### DIRECTIONS FOR THIS TASK:
As an exercise, transcribe the data below in full and exactly, omitting pictures.

DATA TO USE START

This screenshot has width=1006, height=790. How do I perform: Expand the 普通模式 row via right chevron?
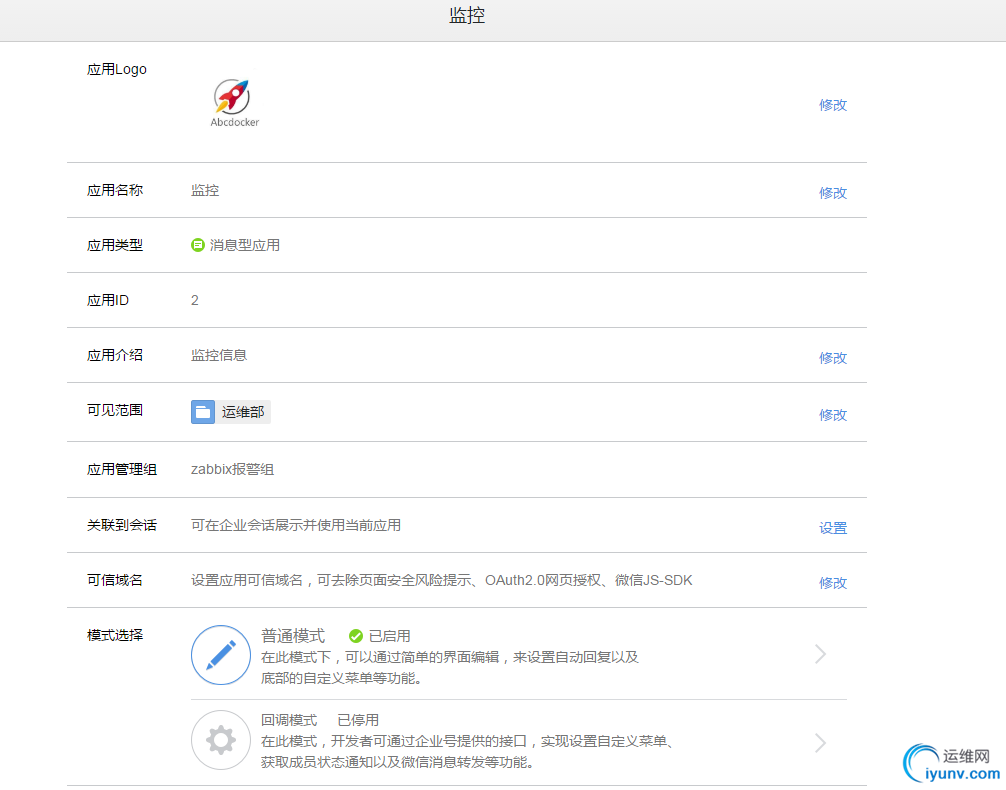coord(820,655)
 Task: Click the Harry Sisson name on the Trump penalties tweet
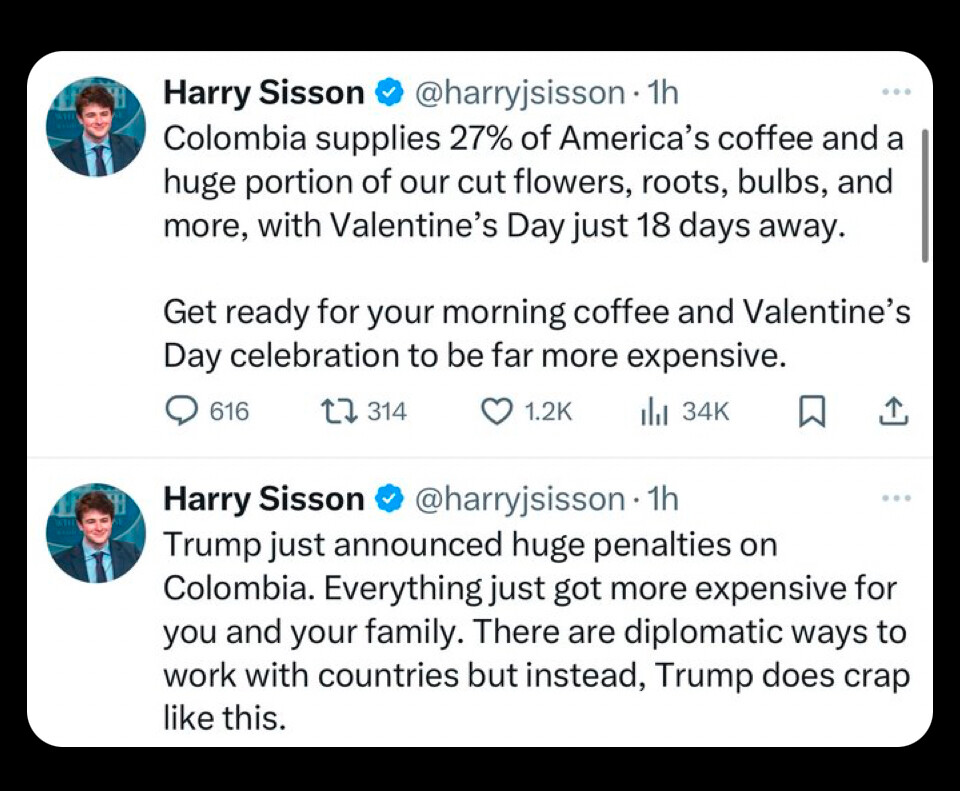pos(264,498)
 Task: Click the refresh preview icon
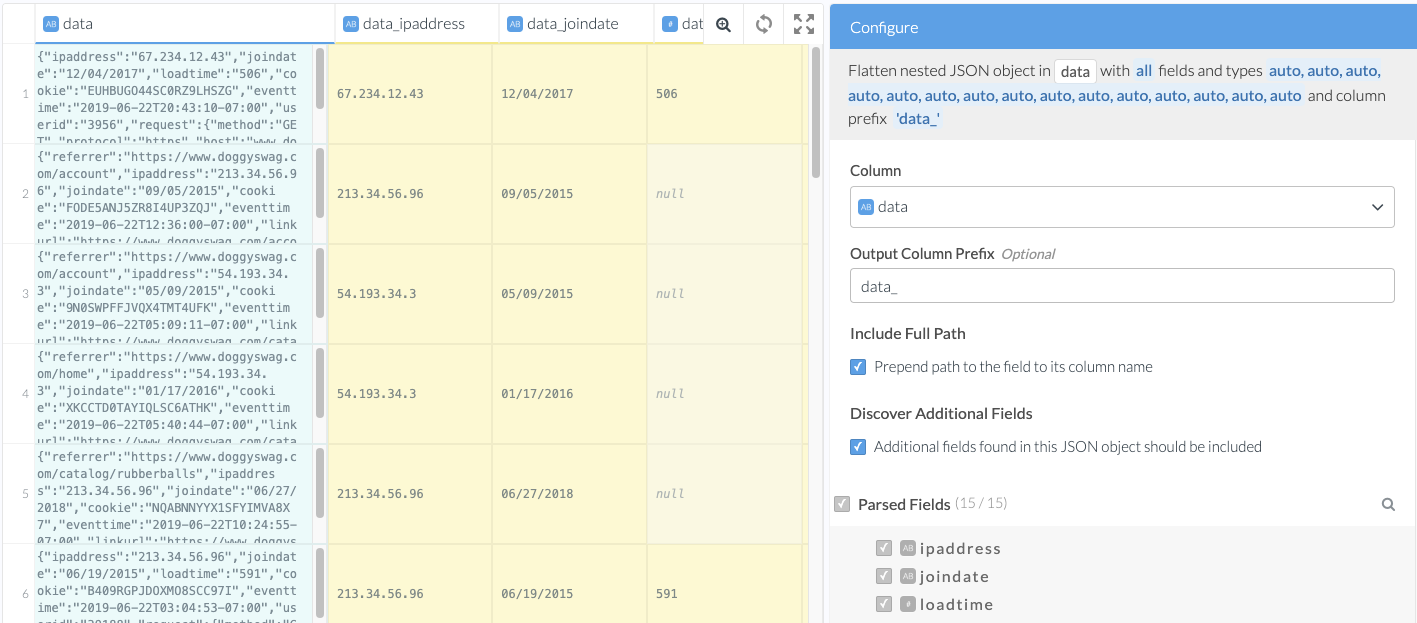764,24
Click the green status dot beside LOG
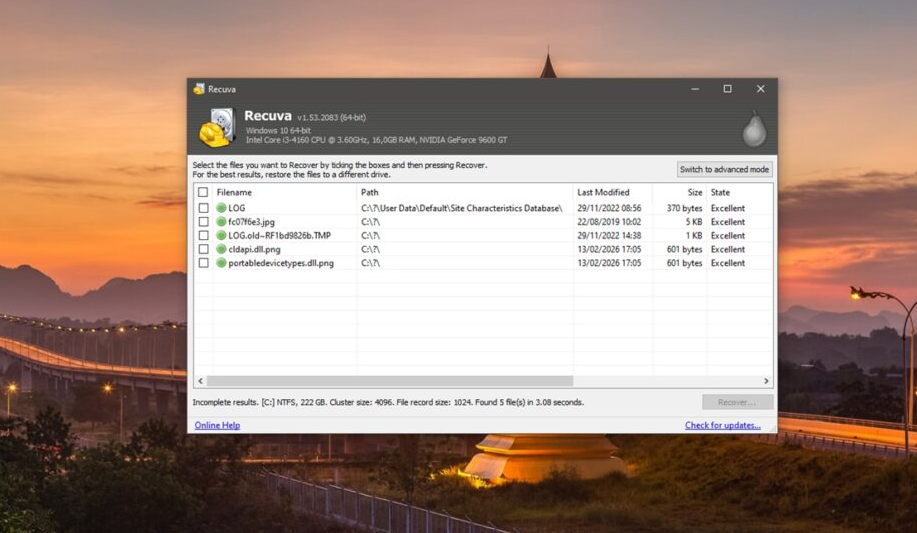Image resolution: width=917 pixels, height=533 pixels. coord(222,208)
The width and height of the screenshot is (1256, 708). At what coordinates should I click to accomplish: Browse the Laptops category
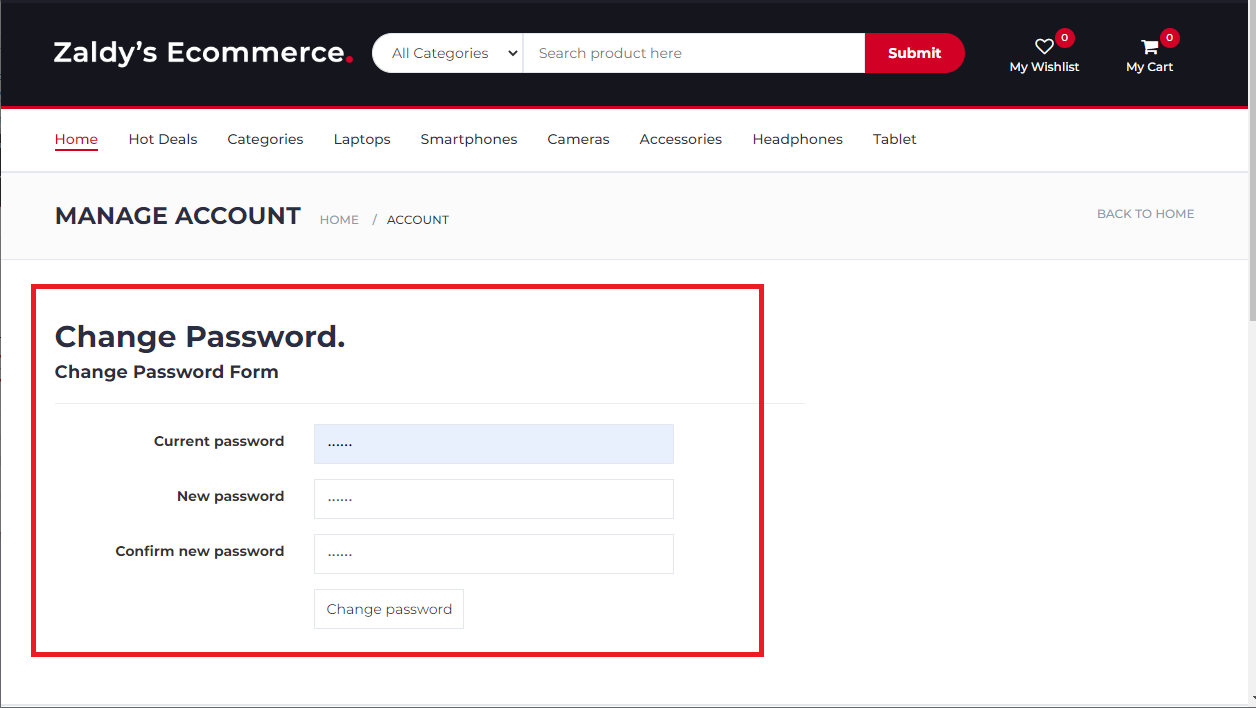coord(361,139)
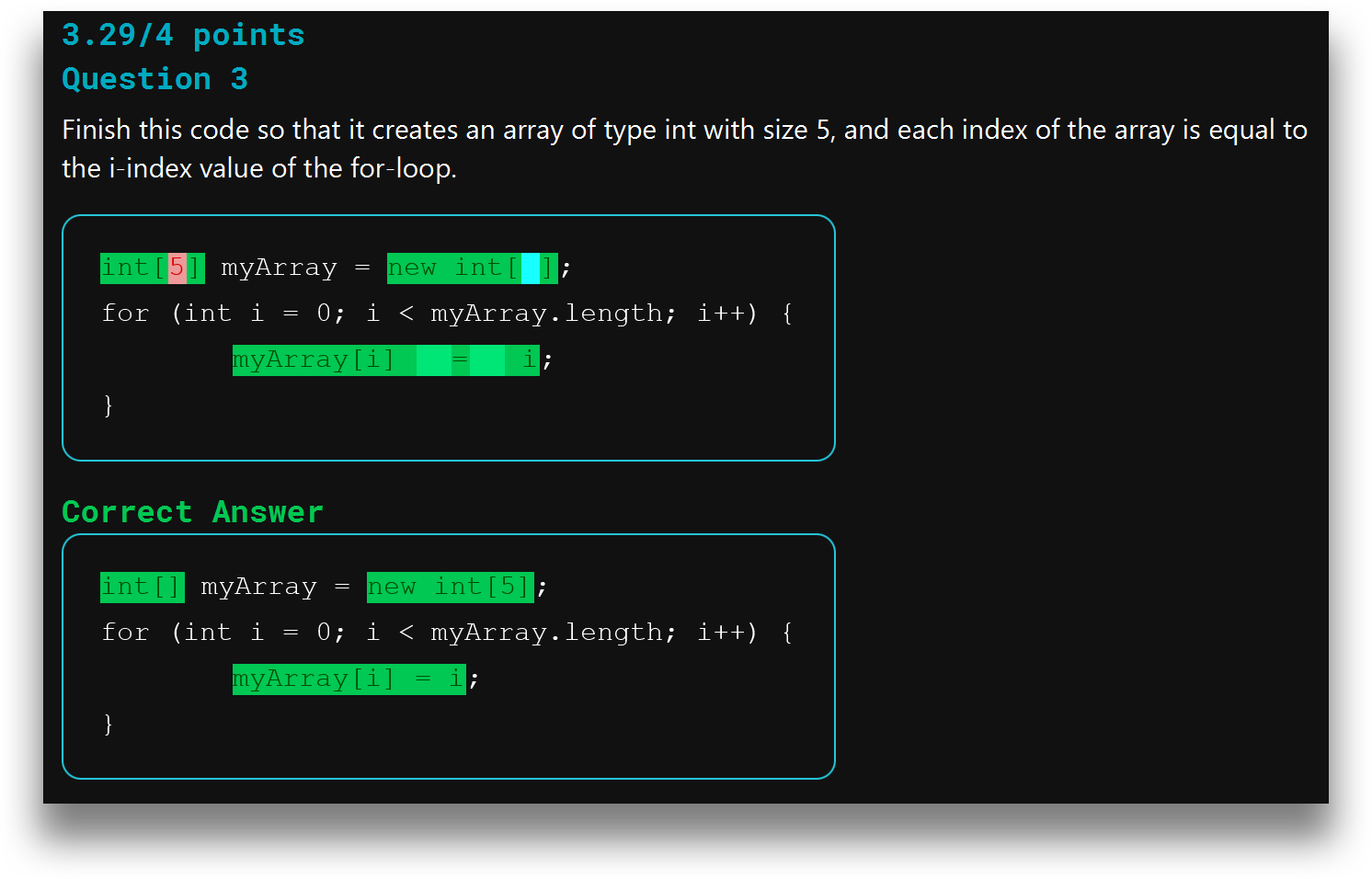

DATA TO USE END

### OUTPUT FOR THIS EXERCISE:
This screenshot has width=1006, height=790. How do I perform: Expand the 普通模式 row via right chevron?
coord(820,655)
 Task: Click the Harry Sisson name on the Trump penalties tweet
pos(264,498)
 Task: Click the refresh preview icon
764,24
Click the green status dot beside LOG
Image resolution: width=917 pixels, height=533 pixels. coord(222,208)
The width and height of the screenshot is (1256, 708). At what coordinates should I click to accomplish: Browse the Laptops category
coord(361,139)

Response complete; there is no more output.